» TRECHO DO DOCUMENTO:
————
Com isso, a anuência do credor para a transmissão involuntária perde a razão de ser, haja vista a impossibilidade de prejuízo na titularidade do contrato sobre o imóvel (que no momento do falecimento irá quitar a integralidade dos percentuais relativos à contribuição do falecido no mútuo).
De acordo com Karin Rick Rosa, "Quando o devedor fiduciário falece, é feito o inventário e a partilha dos direitos e obrigações que o falecido tinha sobre o bem imóvel. De acordo com a Dra. Karin, não é necessária a anuência do credor fiduciário para registro da escritura de inventário e partilha. Como se trata de partilha e transmissão por sucessão – causa mortis – artigo 1.784 do CC, não há necessidade de anuência do credor fiduciário"
(https://www.tabelionatofischer.not.br/noticias/area-notarial/grupo-de-estudos-discutiu-partilha-de-imoveis-alienados-fiduciariamente-em-casos-de-separacoes-divorcios-dissolucao-de-uniao-estavel-ou-inventarios) (http://www.colnotrs.org.br/Noticias/VisualizarNoticia/11131)
Dessa forma, podemos concluir que:
DIVÓRCIO IGUALITÁRIO => DESNECESSÁRIA A ANUÊNCIA DO CREDOR FIDUCIÁRIO
DIVÓRCIO DESIGUAL => NECESSÁRIA A ANUÊNCIA DO CREDOR FIDUCIÁRIO
INVENTÁRIO => DISPENSÁVEL A ANUÊNCIA DO CREDOR FIDUCIÁRIO
CESSÃO PARA TERCEIROS => NECESSÁRIA A ANUÊNCIA DO CREDOR FIDUCIÁRIO
Todavia, a escritura pública de divórcio que partilha os bens imóveis alienados fiduciariamente a um casal não está tecnicamente errada, mesmo havendo a transmissão voluntária das obrigações entre as partes e ausência de anuência do credor.
Isso porque a anuência do credor é melhor constituída por meio de instrumento particular com firma reconhecida, tendo em vista a situação desconfortável de arrolar um terceiro numa escritura pública de divórcio e partilha de bens, o que pode e certamente irá constranger o casal.
Contudo, para que seja oposto a terceiros, faça valer em face ao credor e possua registrabilidade, necessariamente, deverá ser colhida a anuência do credor fiduciário no trespasse do contrato de financiamento, ficando condicionado o registro da transmissão à autorização expressa do credor fiduciário.
Por outro lado, é possível até mesmo a cessão de direitos hereditários sobre imóvel que fora alienado fiduciariamente, mas garantido integralmente por seguro prestamista.
Por fim, necessário entender que há exceções legais à partilha e ordem direta da lei, como no caso da regulamentação do PMCMV:
Medida Provisória 1.162/2023, Art. 10: Os contratos e os registros efetivados no âmbito do Programa serão formalizados, preferencialmente, no nome da mulher e, na hipótese de ela ser chefe de família, poderão ser firmados independentemente da outorga do cônjuge, afastada a aplicação do disposto nos art. 1.647, art. 1.648 e art. 1.649 da Lei nº 10.406, de 10 de janeiro de 2002 - Código Civil.
————
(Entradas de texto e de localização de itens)
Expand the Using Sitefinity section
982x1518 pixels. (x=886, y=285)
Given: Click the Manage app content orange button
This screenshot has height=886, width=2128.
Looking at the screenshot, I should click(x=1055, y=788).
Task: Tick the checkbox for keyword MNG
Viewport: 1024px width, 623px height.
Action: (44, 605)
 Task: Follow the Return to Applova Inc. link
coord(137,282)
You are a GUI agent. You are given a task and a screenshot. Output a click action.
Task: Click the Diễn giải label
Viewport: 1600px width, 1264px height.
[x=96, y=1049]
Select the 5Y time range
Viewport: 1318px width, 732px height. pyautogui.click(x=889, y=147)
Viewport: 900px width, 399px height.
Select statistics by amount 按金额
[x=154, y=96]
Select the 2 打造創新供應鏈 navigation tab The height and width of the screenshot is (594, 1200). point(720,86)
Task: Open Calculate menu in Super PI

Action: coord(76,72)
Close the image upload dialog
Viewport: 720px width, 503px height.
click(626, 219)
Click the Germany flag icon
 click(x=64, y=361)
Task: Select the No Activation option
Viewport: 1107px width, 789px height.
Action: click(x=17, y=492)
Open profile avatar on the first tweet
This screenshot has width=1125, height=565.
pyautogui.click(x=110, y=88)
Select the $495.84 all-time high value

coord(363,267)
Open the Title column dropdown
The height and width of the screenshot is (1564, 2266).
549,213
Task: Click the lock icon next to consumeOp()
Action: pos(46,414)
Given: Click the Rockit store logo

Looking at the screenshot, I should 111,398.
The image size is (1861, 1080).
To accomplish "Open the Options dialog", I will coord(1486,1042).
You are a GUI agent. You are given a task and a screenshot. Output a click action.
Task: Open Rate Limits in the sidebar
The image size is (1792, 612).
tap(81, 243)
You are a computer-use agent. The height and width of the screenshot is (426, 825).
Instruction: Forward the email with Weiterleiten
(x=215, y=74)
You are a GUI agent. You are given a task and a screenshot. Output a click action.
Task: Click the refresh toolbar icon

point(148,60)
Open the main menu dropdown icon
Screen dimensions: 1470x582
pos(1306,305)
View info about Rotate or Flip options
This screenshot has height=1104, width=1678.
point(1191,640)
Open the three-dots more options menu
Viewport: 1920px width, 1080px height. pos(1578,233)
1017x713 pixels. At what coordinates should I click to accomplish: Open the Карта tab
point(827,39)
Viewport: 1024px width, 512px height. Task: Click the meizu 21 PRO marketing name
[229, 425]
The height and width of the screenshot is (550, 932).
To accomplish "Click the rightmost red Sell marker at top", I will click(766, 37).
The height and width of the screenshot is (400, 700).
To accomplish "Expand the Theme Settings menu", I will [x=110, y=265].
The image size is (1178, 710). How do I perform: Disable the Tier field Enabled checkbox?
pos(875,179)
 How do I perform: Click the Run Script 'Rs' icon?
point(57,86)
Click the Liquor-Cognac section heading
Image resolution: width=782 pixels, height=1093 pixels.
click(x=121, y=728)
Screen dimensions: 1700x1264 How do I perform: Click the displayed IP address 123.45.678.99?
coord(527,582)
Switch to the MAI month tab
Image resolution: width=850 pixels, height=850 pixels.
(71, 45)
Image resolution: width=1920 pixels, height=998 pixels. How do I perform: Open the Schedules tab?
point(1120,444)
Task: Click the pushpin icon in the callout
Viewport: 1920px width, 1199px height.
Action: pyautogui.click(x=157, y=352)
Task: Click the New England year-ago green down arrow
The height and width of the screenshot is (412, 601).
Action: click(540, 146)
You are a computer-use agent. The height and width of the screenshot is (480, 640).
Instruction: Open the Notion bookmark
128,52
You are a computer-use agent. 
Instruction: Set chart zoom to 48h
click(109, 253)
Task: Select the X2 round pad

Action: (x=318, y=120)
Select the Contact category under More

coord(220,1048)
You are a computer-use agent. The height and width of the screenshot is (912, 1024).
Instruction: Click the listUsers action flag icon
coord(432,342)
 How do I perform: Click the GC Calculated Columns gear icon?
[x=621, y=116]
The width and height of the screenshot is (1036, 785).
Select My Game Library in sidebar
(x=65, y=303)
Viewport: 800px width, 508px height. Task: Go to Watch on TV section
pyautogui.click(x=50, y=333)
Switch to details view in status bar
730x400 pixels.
————
» TAREFA:
Indique se cada afirmação abaixo está de acordo com o trecho sobre alienação fiduciária, respondendo sim ou não e citando literalmente as palavras do trecho que decidem a questão.
(a) No inventário, a anuência do credor fiduciário é dispensável.
(b) A escritura pública de divórcio que partilha imóveis alienados fiduciariamente a um casal, sem anuência do credor, está tecnicamente errada.
(c) A anuência do credor é melhor constituída dentro da própria escritura pública de divórcio.

» RESPOSTA COMPLETA:
(a) Sim: "INVENTÁRIO => DISPENSÁVEL A ANUÊNCIA DO CREDOR FIDUCIÁRIO".
(b) Não: "não está tecnicamente errada, mesmo havendo a transmissão voluntária das obrigações entre as partes e ausência de anuência do credor".
(c) Não: "a anuência do credor é melhor constituída por meio de instrumento particular com firma reconhecida".